REQUIRED TASK:
Revise the data below by replacing every occurrence of "magnifier" with "magnifying glass", leaving all other text unchanged.

SUPPLIED MATERIAL:
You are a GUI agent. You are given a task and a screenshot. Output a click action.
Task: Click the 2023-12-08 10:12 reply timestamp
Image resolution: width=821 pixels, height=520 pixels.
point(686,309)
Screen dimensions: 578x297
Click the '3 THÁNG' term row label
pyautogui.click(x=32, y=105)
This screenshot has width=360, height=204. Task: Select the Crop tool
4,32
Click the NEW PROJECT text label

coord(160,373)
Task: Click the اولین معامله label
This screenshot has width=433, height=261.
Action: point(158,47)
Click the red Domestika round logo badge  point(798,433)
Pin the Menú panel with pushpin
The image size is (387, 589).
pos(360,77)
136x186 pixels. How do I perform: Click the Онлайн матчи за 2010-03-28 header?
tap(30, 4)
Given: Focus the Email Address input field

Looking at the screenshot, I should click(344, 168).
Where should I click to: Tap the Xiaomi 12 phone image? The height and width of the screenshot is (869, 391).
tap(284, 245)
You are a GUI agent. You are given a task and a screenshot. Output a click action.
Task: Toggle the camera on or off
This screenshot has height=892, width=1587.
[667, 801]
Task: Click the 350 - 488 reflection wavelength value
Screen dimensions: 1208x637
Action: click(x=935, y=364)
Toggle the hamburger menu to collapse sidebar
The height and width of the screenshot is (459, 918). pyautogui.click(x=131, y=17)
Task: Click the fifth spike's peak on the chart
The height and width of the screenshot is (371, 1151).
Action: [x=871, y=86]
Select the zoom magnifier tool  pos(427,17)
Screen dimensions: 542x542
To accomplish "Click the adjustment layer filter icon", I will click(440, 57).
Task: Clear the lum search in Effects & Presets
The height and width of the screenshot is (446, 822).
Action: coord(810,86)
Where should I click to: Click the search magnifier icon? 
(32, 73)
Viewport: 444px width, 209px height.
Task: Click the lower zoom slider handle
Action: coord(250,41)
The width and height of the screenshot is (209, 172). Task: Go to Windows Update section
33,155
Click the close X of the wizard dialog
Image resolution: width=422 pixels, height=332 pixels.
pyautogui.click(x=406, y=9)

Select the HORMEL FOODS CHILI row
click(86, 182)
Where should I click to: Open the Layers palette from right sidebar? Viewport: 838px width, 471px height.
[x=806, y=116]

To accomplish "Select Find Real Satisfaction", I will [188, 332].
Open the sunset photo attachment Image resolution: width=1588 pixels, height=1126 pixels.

WRITTEN RESPONSE:
You are a GUI agent. You are given a task and a screenshot. Output a click action.
Task: Click the 2023-12-08 10:12 reply timestamp
Image resolution: width=821 pixels, height=520 pixels.
point(686,309)
Screen dimensions: 578x297
Click the '3 THÁNG' term row label
pyautogui.click(x=32, y=105)
This screenshot has width=360, height=204. Task: Select the Crop tool
4,32
Click the NEW PROJECT text label

coord(160,373)
Task: Click the اولین معامله label
This screenshot has width=433, height=261.
Action: point(158,47)
Click the red Domestika round logo badge  point(798,433)
Pin the Menú panel with pushpin
The image size is (387, 589).
pos(360,77)
136x186 pixels. How do I perform: Click the Онлайн матчи за 2010-03-28 header?
tap(30, 4)
Given: Focus the Email Address input field

Looking at the screenshot, I should click(344, 168).
Where should I click to: Tap the Xiaomi 12 phone image? The height and width of the screenshot is (869, 391).
tap(284, 245)
You are a GUI agent. You are given a task and a screenshot. Output a click action.
Task: Toggle the camera on or off
This screenshot has height=892, width=1587.
[667, 801]
Task: Click the 350 - 488 reflection wavelength value
Screen dimensions: 1208x637
Action: click(x=935, y=364)
Toggle the hamburger menu to collapse sidebar
The height and width of the screenshot is (459, 918). pyautogui.click(x=131, y=17)
Task: Click the fifth spike's peak on the chart
The height and width of the screenshot is (371, 1151).
Action: [x=871, y=86]
Select the zoom magnifying glass tool  pos(427,17)
Screen dimensions: 542x542
To accomplish "Click the adjustment layer filter icon", I will click(440, 57).
Task: Clear the lum search in Effects & Presets
The height and width of the screenshot is (446, 822).
Action: coord(810,86)
Where should I click to: Click the search magnifying glass icon? 
(32, 73)
Viewport: 444px width, 209px height.
Task: Click the lower zoom slider handle
Action: coord(250,41)
The width and height of the screenshot is (209, 172). Task: Go to Windows Update section
33,155
Click the close X of the wizard dialog
Image resolution: width=422 pixels, height=332 pixels.
pyautogui.click(x=406, y=9)

Select the HORMEL FOODS CHILI row
click(86, 182)
Where should I click to: Open the Layers palette from right sidebar? Viewport: 838px width, 471px height.
[x=806, y=116]

To accomplish "Select Find Real Satisfaction", I will [188, 332].
Open the sunset photo attachment Image resolution: width=1588 pixels, height=1126 pixels.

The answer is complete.